Matott’s husband, Warren Matott, reported her missing on July 18, 1979. He claimed that she was last seen at a bar in Salt Lake City eight days earlier, investigators said. Detectives attempted to follow up with Matott at the time but couldn’t reach him.
A month later, on Aug. 19, a hunting party discovered skeletal human remains in Millard County. Police said there were no signs of homicidal violence, but due to the suspicious circumstances, the Millard County Sheriff’s Office opened a murder investigation.
The state’s medical examiner could not determine a cause of death from the remains. The bones would not be linked to Sandra Matott's disappearance until 2019, seven years after investigators reopened the case.
In 1984, Henry Lee Lucas, a convicted serial killer who claimed responsibility for more than 100 murders, confessed to killing Matott. However, police said his claims were vague and detectives could not verify the confession.

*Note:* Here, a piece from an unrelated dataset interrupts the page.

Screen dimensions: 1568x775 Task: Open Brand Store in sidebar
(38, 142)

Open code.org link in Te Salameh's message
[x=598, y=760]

Lucas would later recant his confessions. Investigators determined he carried out some of the murders but had lied about the others.
With the case still unresolved, Salt Lake City police took another look at it in late 2012. Matott’s family told detectives that they believed Warren Matott was responsible for her disappearance and death. Warren Matott died in 1999 in California.
Investigators said Warren Matott likely had more information about the disappearance and death of Sandra Matott but there was never any probable cause to charge him in connection to the case.
Investigators closed the case after Millard County Sheriff’s Office notified Salt Lake City police in 2019 about the remains discovered decades ago and sent them for DNA testing.
Matott’s family said they are happy to have some of the answers they've been seeking.
"As a family we are happy about this development, but also sad it took this long," Matott’s son, Darrell Haymes, said in a statement. "Forty-two years is a long time. We are happy that the investigators never closed the case and continued to work on it so we could reach this point."